Segment Start: Material for the task

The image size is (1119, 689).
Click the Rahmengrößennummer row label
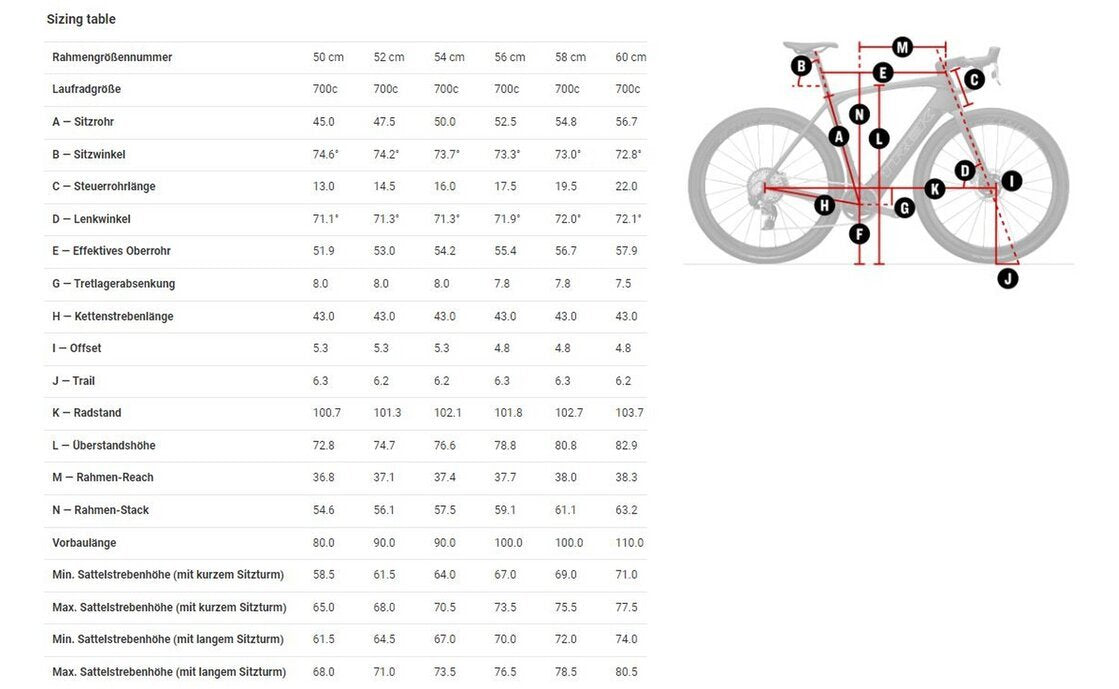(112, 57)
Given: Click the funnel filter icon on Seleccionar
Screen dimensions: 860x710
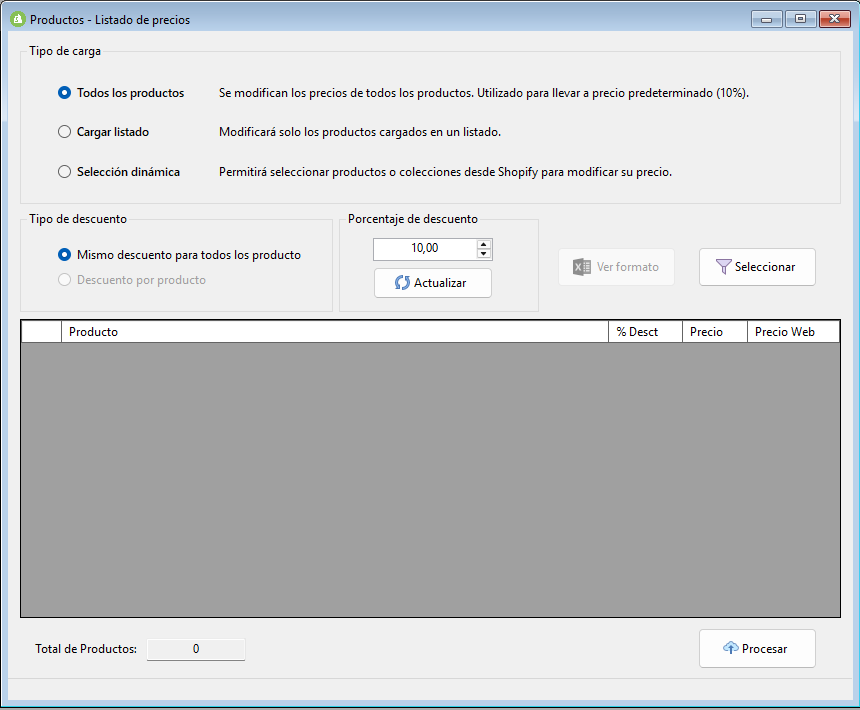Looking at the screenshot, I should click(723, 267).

Segment End: Material for the task

- [Task instructions]: With pictures left out, repeat exactly the lines from the one containing "Given: Click the" through the last line of the data above, inclusive, and nothing else.

- [Result below]:
Given: Click the funnel filter icon on Seleccionar
Screen dimensions: 860x710
Looking at the screenshot, I should click(723, 267).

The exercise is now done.